She packed the brownies into a basket and took the bus to the hospital.
She walked room to room. She sat by the bedsides of men who hadn't seen their own mothers in years. She held their hands. She told them jokes. And she gave them brownies.
"Here, baby," she would say. "Eat this. It'll help."
And it did.
Nurses watched in amazement as patients who hadn't eaten in days began to ask for food. The constant retching stopped. The mood on the ward shifted from despair to a quiet sort of comfort.

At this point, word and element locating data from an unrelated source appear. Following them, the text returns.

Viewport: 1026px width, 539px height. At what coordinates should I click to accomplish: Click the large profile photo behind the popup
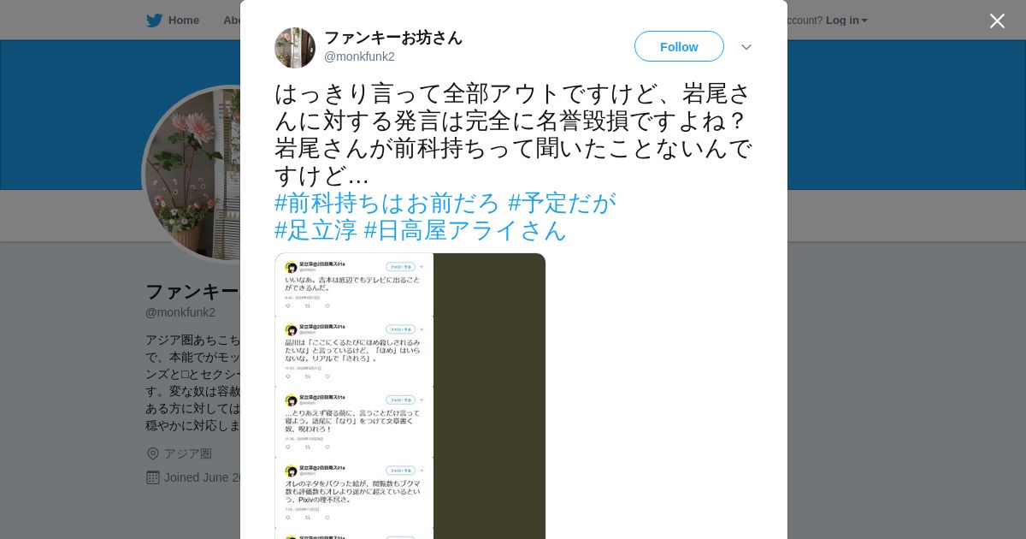coord(192,175)
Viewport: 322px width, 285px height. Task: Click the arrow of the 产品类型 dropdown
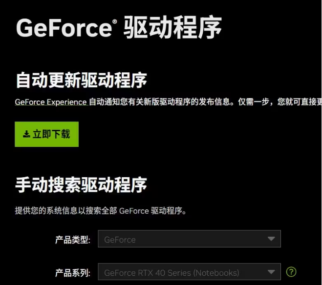(271, 239)
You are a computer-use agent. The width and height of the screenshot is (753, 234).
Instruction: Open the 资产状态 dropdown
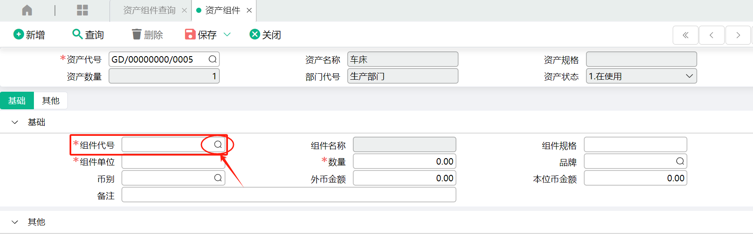[641, 76]
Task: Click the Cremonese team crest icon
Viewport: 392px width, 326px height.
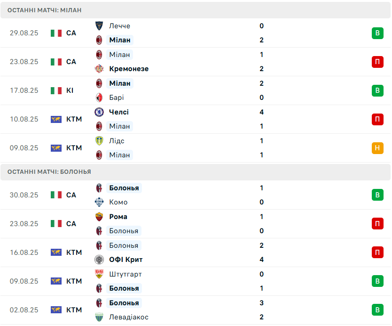Action: pyautogui.click(x=99, y=69)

Mary Jane Rathbun became "Brownie Mary."
For over a decade, this was her life. She baked roughly 600 brownies a day. She went through 50 pounds of flour a week. She became the mother to a generation of lost boys.
She washed their pajamas. She attended their funerals. She held them while they took their last breaths.
She did this while the government declared a "War on Drugs."
By the early 1990s, the political climate was hostile. Politicians were competing to see who could be "tougher" on crime. Mandatory minimum sentences were locking people away for decades.
In 1992, at the age of 70, Mary was arrested again.
This time, the stakes were lethal. She was charged with felonies. The district attorney looked at her rap sheet and saw a repeat offender. He threatened to send her to prison.
One prosecutor famously whispered to a colleague that he was going to "kick this old lady's ass."
They underestimated who they were dealing with.
They thought they were prosecuting a drug dealer. In reality, they were attacking the most beloved woman in San Francisco.
When the news broke that Brownie Mary was facing prison, the city erupted.
It wasn't just the activists who were angry. It was the doctors. It was the nurses. It was the parents who had watched Mary care for their dying sons when the government did nothing.
Mary turned her trial into a pulpit.
She arrived at court not as a defendant, but as a grandmother standing her ground. The media swarmed her. Reporters asked if she was afraid of prison. They asked if she would stop baking if they let her go.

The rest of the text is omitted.